Short exercise -
Copy the listing verbatim, everything from the line containing "Where should I click to: Select legacy" down to the line containing "Action: coord(1287,198)", with both of those lines included.

Data rows -
## START

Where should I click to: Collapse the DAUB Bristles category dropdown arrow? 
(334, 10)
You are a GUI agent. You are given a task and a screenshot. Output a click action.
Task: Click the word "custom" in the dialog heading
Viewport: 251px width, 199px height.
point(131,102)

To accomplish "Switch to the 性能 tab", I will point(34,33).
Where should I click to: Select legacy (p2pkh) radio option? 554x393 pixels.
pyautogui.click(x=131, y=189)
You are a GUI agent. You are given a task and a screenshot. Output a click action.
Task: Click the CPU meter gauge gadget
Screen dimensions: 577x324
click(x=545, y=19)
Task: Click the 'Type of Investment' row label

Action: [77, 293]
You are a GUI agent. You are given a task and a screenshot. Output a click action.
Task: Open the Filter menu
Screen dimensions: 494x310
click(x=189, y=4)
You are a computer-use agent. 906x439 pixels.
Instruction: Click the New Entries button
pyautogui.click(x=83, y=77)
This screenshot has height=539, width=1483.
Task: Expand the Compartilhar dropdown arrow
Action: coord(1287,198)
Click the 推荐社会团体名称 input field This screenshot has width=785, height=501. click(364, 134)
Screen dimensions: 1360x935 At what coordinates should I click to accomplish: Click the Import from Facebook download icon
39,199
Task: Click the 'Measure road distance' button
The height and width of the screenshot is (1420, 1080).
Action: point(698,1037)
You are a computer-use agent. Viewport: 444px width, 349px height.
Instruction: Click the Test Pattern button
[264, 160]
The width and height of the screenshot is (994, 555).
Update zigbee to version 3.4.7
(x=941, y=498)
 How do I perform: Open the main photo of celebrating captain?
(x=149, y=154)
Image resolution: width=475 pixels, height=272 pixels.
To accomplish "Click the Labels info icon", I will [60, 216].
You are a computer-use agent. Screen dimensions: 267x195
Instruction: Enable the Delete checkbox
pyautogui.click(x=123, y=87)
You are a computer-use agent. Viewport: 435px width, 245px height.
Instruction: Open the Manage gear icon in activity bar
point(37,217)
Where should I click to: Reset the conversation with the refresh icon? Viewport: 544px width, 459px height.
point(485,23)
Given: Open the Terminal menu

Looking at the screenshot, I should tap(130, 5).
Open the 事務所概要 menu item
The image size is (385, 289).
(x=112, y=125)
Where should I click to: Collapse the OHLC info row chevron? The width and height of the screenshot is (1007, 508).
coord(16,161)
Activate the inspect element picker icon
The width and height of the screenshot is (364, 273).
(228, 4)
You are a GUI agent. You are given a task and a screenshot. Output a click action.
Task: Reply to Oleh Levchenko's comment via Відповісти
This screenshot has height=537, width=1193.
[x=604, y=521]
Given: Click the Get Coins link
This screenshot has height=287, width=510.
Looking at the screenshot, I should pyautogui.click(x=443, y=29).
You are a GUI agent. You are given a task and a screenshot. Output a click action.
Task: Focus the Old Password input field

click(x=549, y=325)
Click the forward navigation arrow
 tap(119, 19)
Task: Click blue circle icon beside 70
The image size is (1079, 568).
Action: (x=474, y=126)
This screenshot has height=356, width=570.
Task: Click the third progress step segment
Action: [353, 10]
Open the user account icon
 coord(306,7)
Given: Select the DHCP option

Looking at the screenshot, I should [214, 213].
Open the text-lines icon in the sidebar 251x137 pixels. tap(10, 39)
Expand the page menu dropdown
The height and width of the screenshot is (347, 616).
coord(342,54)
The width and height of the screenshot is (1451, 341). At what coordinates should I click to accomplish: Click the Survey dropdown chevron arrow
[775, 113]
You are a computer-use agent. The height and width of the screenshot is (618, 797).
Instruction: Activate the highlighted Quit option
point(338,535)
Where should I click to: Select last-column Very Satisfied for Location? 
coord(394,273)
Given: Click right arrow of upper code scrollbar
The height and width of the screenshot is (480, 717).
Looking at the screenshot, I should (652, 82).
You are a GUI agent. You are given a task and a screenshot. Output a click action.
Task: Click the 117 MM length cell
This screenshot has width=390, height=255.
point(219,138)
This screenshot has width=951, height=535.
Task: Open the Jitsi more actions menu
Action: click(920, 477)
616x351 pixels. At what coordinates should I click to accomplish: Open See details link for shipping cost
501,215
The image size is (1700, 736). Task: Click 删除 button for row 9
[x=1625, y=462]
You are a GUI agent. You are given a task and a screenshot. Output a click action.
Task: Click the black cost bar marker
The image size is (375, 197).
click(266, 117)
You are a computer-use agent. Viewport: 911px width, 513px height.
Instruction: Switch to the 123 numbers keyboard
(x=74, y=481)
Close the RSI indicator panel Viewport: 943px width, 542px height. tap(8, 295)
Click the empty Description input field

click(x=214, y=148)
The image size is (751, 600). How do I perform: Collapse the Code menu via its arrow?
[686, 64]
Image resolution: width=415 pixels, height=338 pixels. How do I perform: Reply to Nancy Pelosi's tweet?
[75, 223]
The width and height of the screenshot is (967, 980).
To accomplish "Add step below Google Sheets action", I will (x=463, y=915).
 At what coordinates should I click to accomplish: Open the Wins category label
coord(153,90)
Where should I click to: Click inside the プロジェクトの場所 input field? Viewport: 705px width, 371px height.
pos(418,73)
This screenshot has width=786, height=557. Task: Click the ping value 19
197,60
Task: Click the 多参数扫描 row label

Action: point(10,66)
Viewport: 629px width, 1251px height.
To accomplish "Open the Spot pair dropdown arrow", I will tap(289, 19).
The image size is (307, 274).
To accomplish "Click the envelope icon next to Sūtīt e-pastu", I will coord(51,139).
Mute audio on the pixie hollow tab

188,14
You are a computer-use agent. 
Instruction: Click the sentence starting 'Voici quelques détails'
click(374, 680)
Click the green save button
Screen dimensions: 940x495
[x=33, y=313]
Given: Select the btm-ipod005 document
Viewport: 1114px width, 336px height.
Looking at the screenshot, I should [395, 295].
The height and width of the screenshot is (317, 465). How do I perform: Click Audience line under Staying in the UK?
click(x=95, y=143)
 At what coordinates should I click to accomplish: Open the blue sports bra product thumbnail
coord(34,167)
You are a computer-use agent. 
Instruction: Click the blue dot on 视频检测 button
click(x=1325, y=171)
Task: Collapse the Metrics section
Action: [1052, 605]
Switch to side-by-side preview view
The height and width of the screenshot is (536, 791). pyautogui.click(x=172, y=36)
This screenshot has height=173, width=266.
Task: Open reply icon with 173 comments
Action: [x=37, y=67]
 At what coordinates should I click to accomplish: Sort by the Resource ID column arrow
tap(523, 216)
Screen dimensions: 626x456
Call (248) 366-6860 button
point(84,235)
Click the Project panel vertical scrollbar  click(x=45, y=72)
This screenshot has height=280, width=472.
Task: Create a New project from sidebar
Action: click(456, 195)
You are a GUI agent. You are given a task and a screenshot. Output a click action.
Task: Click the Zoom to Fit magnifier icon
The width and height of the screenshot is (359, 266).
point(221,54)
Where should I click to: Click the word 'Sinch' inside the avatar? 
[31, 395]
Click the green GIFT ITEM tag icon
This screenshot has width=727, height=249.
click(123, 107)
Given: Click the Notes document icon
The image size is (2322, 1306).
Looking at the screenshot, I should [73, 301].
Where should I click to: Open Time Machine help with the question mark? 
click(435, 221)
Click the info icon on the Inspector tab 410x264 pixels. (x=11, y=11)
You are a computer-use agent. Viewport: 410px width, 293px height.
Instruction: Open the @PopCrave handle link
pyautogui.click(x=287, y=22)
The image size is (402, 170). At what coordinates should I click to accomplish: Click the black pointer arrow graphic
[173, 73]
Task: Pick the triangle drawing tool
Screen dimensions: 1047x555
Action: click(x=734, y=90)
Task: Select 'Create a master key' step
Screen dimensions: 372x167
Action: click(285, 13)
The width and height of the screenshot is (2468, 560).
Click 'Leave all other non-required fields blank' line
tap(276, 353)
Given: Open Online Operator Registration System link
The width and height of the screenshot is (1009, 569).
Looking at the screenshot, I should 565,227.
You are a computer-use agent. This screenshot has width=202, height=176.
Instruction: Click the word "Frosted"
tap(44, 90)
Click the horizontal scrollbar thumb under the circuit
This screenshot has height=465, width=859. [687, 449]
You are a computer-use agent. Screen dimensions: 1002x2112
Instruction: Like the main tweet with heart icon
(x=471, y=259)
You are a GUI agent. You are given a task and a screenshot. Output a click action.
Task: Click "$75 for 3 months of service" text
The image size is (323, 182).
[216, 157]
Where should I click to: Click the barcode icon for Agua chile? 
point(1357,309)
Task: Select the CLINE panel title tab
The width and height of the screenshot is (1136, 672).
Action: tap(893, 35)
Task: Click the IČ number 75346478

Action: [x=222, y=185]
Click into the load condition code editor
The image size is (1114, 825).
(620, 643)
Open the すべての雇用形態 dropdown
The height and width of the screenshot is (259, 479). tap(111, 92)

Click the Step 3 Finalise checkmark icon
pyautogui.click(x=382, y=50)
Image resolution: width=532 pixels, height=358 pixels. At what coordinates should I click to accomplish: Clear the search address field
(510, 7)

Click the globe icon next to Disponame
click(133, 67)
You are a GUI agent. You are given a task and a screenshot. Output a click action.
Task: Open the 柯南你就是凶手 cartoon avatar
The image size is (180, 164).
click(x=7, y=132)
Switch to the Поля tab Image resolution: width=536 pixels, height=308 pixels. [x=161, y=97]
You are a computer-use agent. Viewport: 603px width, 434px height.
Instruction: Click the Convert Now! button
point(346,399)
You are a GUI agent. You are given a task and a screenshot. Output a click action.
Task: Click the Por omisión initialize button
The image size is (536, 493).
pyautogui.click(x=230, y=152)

## END

Task response -
Where should I click to: Select legacy (p2pkh) radio option? 554x393 pixels.
pyautogui.click(x=131, y=189)
You are a GUI agent. You are given a task and a screenshot. Output a click action.
Task: Click the CPU meter gauge gadget
Screen dimensions: 577x324
click(x=545, y=19)
Task: Click the 'Type of Investment' row label

Action: [77, 293]
You are a GUI agent. You are given a task and a screenshot. Output a click action.
Task: Open the Filter menu
Screen dimensions: 494x310
click(x=189, y=4)
You are a computer-use agent. 906x439 pixels.
Instruction: Click the New Entries button
pyautogui.click(x=83, y=77)
This screenshot has height=539, width=1483.
Task: Expand the Compartilhar dropdown arrow
Action: coord(1287,198)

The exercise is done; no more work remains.